In May 2025, Donald Trump swept through the Gulf on what looked like a tech investor's dream tour. Saudi Arabia, Qatar, the UAE — deal after deal, totaling more than $2.8 trillion in pledged investment. The centerpiece: a $700 billion AI megacampus in Abu Dhabi, backed by OpenAI, NVIDIA, Oracle, and Cisco. The region seemed destined to become the nerve center of global AI.

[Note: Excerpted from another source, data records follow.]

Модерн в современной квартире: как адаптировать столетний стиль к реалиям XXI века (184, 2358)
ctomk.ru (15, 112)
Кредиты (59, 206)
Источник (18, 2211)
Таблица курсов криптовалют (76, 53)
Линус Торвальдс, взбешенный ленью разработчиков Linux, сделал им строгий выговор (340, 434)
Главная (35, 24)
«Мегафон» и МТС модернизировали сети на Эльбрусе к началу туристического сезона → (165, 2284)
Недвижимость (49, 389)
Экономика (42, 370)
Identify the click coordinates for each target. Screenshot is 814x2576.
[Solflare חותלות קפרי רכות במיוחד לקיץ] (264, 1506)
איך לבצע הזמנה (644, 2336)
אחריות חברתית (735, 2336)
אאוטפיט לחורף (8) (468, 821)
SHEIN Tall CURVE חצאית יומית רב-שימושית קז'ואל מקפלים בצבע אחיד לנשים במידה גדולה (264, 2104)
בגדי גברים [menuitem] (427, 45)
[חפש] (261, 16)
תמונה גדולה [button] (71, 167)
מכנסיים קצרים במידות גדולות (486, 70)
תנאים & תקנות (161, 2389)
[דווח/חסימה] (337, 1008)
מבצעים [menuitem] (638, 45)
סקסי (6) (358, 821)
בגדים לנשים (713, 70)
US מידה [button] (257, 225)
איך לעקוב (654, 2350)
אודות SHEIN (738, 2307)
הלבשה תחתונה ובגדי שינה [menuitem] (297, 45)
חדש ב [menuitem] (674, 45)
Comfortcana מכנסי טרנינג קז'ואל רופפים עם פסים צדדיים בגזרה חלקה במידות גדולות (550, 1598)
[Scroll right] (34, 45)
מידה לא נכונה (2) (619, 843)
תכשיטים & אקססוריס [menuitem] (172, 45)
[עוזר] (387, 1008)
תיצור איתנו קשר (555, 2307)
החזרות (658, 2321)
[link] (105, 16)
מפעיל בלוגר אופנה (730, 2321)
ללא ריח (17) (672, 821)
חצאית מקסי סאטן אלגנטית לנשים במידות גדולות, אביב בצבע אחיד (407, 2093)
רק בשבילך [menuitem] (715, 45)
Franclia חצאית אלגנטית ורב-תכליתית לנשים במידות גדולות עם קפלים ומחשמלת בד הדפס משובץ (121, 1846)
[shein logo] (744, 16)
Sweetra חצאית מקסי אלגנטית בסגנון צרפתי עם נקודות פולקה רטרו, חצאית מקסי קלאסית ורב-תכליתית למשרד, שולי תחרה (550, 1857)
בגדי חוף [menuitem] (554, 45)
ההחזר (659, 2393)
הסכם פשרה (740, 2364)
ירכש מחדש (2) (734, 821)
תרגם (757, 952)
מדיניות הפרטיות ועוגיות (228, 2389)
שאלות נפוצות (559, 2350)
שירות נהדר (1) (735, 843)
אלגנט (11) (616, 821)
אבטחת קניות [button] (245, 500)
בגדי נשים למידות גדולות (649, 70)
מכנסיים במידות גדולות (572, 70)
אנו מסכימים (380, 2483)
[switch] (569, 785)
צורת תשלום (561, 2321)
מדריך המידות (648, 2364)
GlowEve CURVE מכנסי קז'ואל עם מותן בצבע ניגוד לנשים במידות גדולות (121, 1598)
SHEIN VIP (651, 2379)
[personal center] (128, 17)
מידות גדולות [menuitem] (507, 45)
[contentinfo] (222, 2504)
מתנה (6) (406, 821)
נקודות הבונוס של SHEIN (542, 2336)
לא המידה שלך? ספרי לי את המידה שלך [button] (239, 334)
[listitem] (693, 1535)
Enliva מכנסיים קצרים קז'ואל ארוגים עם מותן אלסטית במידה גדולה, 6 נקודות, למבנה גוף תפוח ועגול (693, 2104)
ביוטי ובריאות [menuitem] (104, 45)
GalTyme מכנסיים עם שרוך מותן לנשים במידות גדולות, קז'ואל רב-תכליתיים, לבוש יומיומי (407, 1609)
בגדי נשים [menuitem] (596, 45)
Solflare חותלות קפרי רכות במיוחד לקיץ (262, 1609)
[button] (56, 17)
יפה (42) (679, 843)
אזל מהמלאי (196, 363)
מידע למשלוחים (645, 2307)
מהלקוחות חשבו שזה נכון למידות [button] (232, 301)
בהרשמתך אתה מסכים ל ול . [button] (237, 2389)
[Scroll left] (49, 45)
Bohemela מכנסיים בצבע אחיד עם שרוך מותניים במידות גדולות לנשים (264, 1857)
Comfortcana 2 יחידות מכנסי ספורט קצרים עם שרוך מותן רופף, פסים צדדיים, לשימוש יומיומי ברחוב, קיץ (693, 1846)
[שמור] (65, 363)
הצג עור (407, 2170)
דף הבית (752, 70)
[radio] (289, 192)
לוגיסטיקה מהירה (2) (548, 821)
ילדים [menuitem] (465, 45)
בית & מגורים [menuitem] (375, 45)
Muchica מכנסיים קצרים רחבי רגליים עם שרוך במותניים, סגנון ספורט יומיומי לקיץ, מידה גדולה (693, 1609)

Then three drones changed everything.

Within days, Iranian strikes hit Amazon data centers in the UAE, knocking them offline and cascading disruptions across Dubai and Abu Dhabi — banking apps, taxi services, food delivery. All dark. Simultaneously. The strikes weren't random. Iran's Revolutionary Guard explicitly cited the tech companies' work with the US military as justification. Big tech had become a combatant in the region's war, and now it was being treated like one.

This is the grim logic of asymmetrical warfare. Iran can't match American airpower, but it can make the Middle East expensive — oil pipelines, shipping routes, desalination plants, and now the gleaming data halls that multinationals spent billions constructing. The message: no investment is safe.

The vulnerabilities are hard to overstate. Data centers are enormous, heat-radiating, unmistakable in satellite imagery, and notoriously difficult to harden against missile strikes. Fortifying a single facility against blasts, fire, and cascading power failures could cost hundreds of millions of dollars. Even Amazon's built-in redundancy — three centers each in the UAE and Bahrain — wasn't enough to prevent simultaneous outages when two were hit at once.

Iran then published a new target list: tech offices and data centers in Tel Aviv and Dubai, naming several US companies by name.

The calculation facing Silicon Valley is no longer purely economic. The Gulf promised cheap energy, political stability, and a massive population hungry for AI services. What it's offering now is something far more complicated: a front-row seat to a war in which your servers are the battlefield.